Especialistas argentinos desarrollaron la primera vacuna del mundo que previene la diarrea viral bovina

vacasInvestigadores del INTA desarrollaron la primera vacuna experimental en el mundo que previene la diarrea viral bovina, una enfermedad que afecta a más del 70% de los rodeos en el país y que es una infección causada por un pestivirus que presenta varias formas clínicas que pueden provocar abortos, infertilidad, inmunosupresión y hasta problemas en las mucosas, lo que es mortal.

La vacuna está elaborada a partir de proteínas de alfalfa transgénica y este desarrollo permitirá proteger al rodeo de cría y trasladar esa respuesta inmune a los terneros. Además, su elaboración implica un procedimiento innovador y de bajo costo, explicaron los técnicos.

Andrés Wigdorovitz, investigador del INTA y responsable del logro, se refirió al avance como “una alternativa superadora de las vacunas que actualmente hay en el mercado, ya que es la primera fabricada a partir de este sistema, que permite producir la proteína E2 en cantidades suficientes y resulta más inmunogénica que las tradicionales”.

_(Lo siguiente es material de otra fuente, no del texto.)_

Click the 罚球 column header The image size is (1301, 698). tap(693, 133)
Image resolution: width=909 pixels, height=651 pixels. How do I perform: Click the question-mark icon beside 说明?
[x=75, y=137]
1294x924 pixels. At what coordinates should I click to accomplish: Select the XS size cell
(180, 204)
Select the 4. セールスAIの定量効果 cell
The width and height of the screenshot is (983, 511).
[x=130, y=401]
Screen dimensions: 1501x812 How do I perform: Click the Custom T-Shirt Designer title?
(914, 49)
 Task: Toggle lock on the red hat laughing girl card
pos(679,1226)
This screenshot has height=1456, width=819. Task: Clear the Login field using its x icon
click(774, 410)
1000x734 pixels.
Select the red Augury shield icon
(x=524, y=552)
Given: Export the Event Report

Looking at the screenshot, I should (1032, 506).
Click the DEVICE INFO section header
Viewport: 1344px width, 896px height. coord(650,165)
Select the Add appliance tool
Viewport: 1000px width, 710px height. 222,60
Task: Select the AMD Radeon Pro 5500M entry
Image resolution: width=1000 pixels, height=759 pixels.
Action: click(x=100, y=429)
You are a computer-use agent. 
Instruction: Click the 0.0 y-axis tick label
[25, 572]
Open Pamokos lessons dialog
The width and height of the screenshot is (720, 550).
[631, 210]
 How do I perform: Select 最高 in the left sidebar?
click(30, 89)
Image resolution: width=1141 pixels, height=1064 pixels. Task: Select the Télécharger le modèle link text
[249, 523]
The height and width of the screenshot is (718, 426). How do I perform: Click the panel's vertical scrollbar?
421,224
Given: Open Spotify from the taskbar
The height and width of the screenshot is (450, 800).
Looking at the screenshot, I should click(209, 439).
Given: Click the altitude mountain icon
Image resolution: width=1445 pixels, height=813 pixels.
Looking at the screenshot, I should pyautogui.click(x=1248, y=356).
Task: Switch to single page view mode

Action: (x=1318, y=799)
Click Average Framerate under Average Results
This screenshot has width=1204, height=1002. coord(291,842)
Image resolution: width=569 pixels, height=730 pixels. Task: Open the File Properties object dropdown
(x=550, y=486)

“Se trata de un producto que busca asegurar una inmunidad para mejorar los índices productivos de cría y de engorde que está pensado para aplicarse según el calendario tradicional de vacunación mediante dos dosis: a los 60 y 30 días pre-parto” remarcó el profesional, quien explicó que con estas aplicaciones “la vaca estará protegida pre-servicio cuando comience el ciclo reproductivo y se reforzará esa inmunidad pre-parto para que en su calostro haya anticuerpos suficientes para que sean transferidos a los terneros y prevenir afecciones respiratorias y reproductivas”.

La DVB es preocupante por su alto nivel de contagio y su capacidad para traspasar las fronteras nacionales y ocasionar importantes consecuencias socioeconómicas y sanitarias en una región, ya que la infección es permanente y se transfiere de las vacas hacia las crías. La efectividad del desarrollo de la vacuna se evaluó en primera instancia en un modelo de cobayo validado por el SENASA que, por su asociación con el huésped natural, permite evaluar la calidad de las vacunas de interés. Luego se inoculó dos veces a terneros, con un intervalo de 4 semanas y 30 días más tarde fueron expuestos a ensayos experimentales que demostraron una protección virológica completa.

Actualmente, los investigadores trabajan para desarrollar la “vacuna ideal” que sea apropiada para combatir los tres genotipos del virus 1a, 1b y 2, ya que “si bien el primer genotipo ya está probado y escalado restaría concretar la vacuna completa para transferirla”, concluyó.el especialista.